Management of hydrocephalus after resection of posterior fossa lesions in pediatric and adult patients-predictors for development of hydrocephalus.

Neurosurg Rev 2020 Aug 9;43(4):1143-1150. Epub 2019 Jul 9.

Department of Neurosurgery, University Hospital, Goethe-University, Frankfurt am Main, Germany.

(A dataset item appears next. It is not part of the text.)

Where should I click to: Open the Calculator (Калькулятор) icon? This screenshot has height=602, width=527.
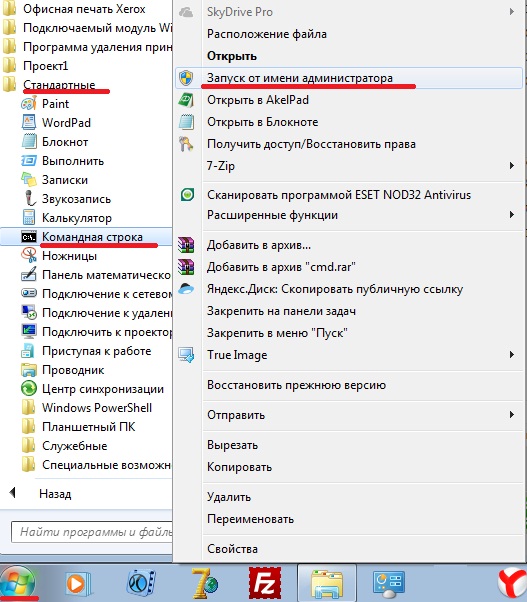click(x=29, y=218)
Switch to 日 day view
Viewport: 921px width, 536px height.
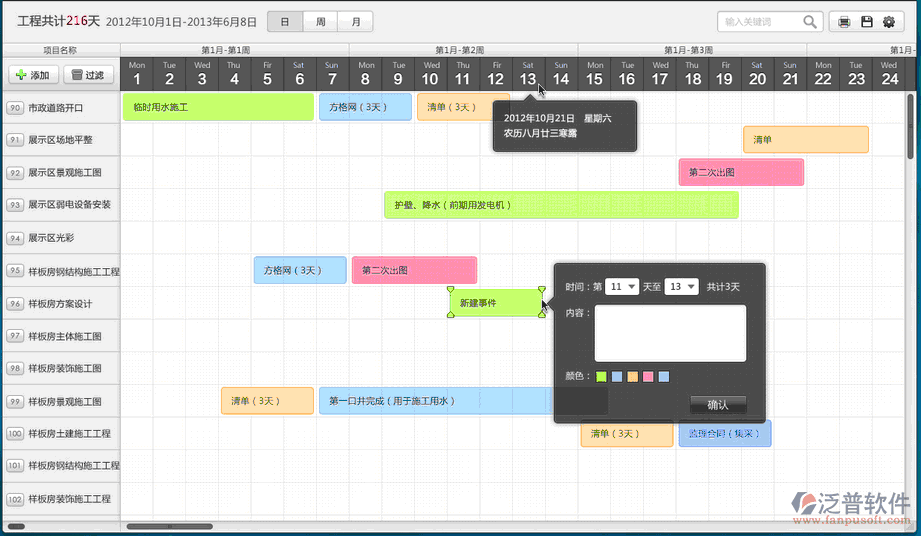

The surgical management of hydrocephalus in patients with posterior fossa lesions (PFL) is critical for optimal patient outcome(s). Accordingly, it is prudent to identify patients in need of aggressive surgical intervention (i.e., ventriculoperitoneal [VP] shunting). To analyze prevalence of, and risk factors associated with, the development of post-operative hydrocephalus in both pediatrics and adults. A retrospective institutional analysis and review of patient records in those who had undergone PFL surgery was performed. In so doing, the authors identified patients that went on to develop post-operative hydrocephalus. The study included pediatric and adult patients treated between 2009 and 2017. Fifteen of 40 pediatric (37.5%) and 18 of 262 adult (6.9%) patients developed hydrocephalus after PFL surgery. The most common tumor entity in pediatrics was medulloblastoma (34%), astrocytoma (24.4%), and pilocytic astrocytoma (22%), whereas in adults, metastasis (29.5%), meningioma (22%), and acoustic neuroma (17.8%) were most common. Young age ≤ 2 years, medulloblastoma (OR 13.9), and brain stem compression (OR 5.4) were confirmed as independent predictors for hydrocephalus in pediatrics and pilocytic astrocytoma (OR 15.4) and pre-operative hydrocephalus (OR 3.6) in adults, respectively. All patients received VP shunts for hydrocephalus management and the mean follow-up was 29.5 months in pediatrics vs 19.2 months in adults. Overall complication rates related to VP shunts were 33.3% in pediatrics and 16.7% in adults, respectively. Shunt dependency and associated complications in pediatrics were noted to be higher than in adults. Given the identification of predictors for hydrocephalus, it is authors' contention that certain patients with those predictors may ultimately benefit from an alternative treatment regimen (e.g., pre-operative interventions) prior to PFT surgery.